Months since the aftermath of the under-20 World Cup fans are still unsure how to articulate how they feel.

A debate has ensued online: substance v style. Before moving forward young Socceroos boss Paul Okon was quoted saying in 2009: “Style is definitely a component, but the aim is to get results. There’s no point playing great football but not qualifying or having success,” he said.

The words of a man who not long ago said patience is needed at youth level. Yes, but we need to find a mixture. There’s no point of playing aesthetically pleasing football without a winning mentality, a level of pragmatism must come into coaching. At the end of the day we’re playing in a competition and not a beauty contest.

Not to sound overly cynical but in hindsight (which is a beautiful thing) we fawned over the young Socceroos. We created a side in our minds that could never realistically live up to expectations. And that was after one game.

Our football savant Craig Foster waxed lyrically about the performance against Colombia. Apparently now the National Curriculum works and we’re going to become the next Spain. Ok now, to be fair he didn’t go that far.

However, the point is we jumped the gun. Australian football fans are searching for a new golden generation, dare I say a greater one.

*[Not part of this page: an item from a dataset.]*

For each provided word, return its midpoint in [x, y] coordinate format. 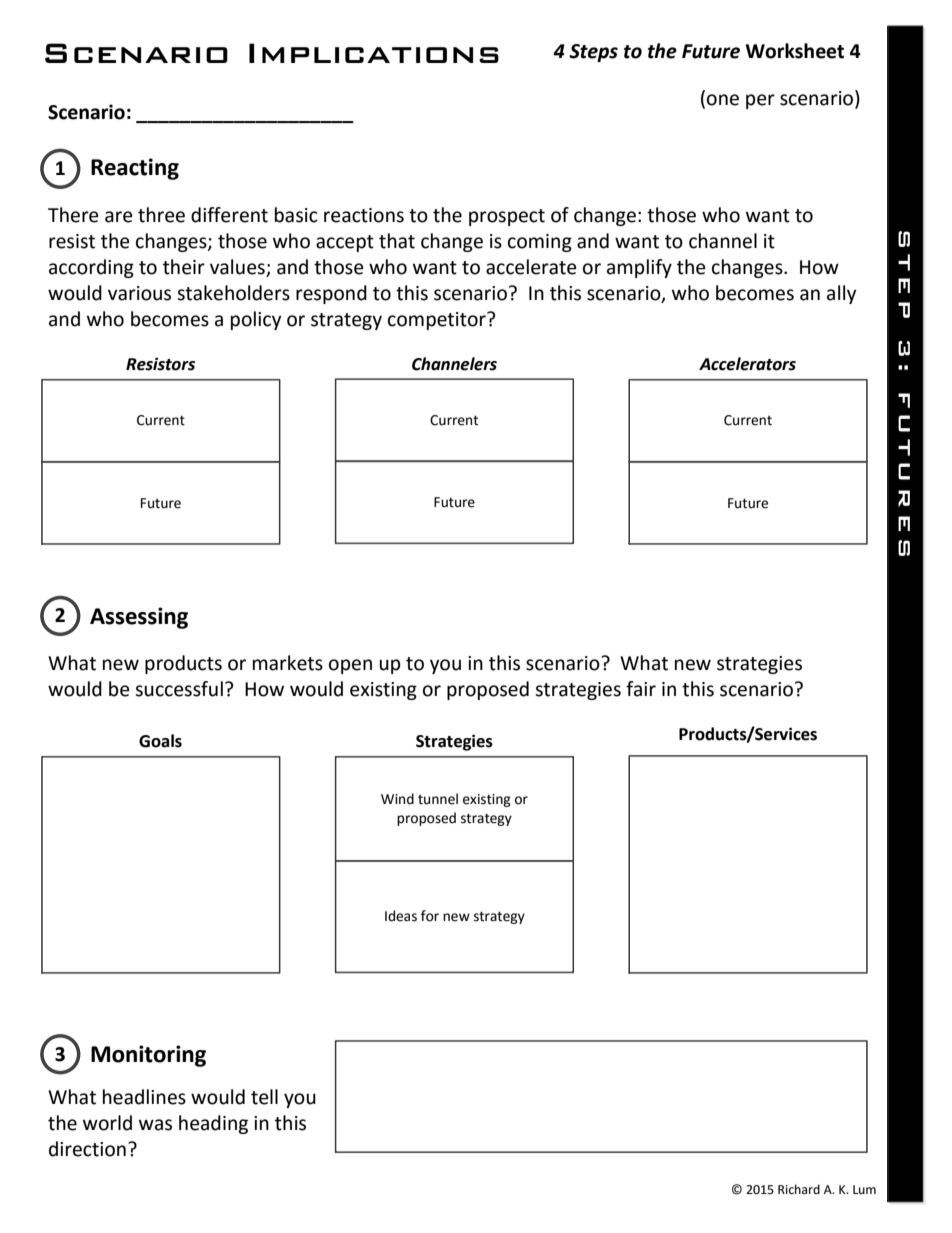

Looking closely at selection in the young Socceroos it was A-League heavy, which isn’t a bad thing, unless some of the players selected are playing National Youth League. Quick comparison, what’s the greater football level: Australia’s National Youth League or Italy’s Primavera? I think we both know the answer.

Australian David Magrone who heads up Tottenham Hotspurs European scouting network recently spoke to  SBS – The World Game ©.

“When you overlook players of the quality of Giancarlo [Gallifuoco] and also Mustafa Amini, you have to ask a few questions.

“If [Giancarlo] isn’t good enough for that team then I don’t know who is. He’s been training with Tottenham’s first team pre-season and he’s a quality technical midfielder.

“Then you have a player like Amini at Borussia Dortmund not even making the squad – it just makes no sense.

“If you had Giancarlo in the middle of the park and Amini further forward, that Young Socceroos team would have been transformed.

”The strange thing is Giancarlo was involved at under-17 level and Okon was calling him up all the time – then nothing.”

A controversial decision by Paul Okon in hindsight, as Hagi Gligor surely doesn’t supersede the likes of Mustapha Amini, Chris Ikonomidis and Giancarlo Gallifuoco.

Magrone, who’s expertise is to scout high quality players, believes the selection process is flawed at all ages.

“Take the example of Massimo [Luongo] (aged 20). He’s good enough to play in the Socceroos midfield now alongside Mark Bresciano with his eyes shut, let alone any of the younger age groups.

“It’s my job to look around and select and find players. The system Australia’s youth teams has in place is flawed. It’s not just down to Okon, this has happened regime after regime,” he said.

Perhaps, the National Curriculum Craig Foster lauded during the under-20 World Cup wasn’t so great after all. Maybe we need to work harder and look farer for our players.

Why don’t we have experts like David Magrone assist in our pursuit of top talented Australians? Or risk what Magrone fears: “Something needs to be done or we’re going to stay lagging behind the rest of the world.”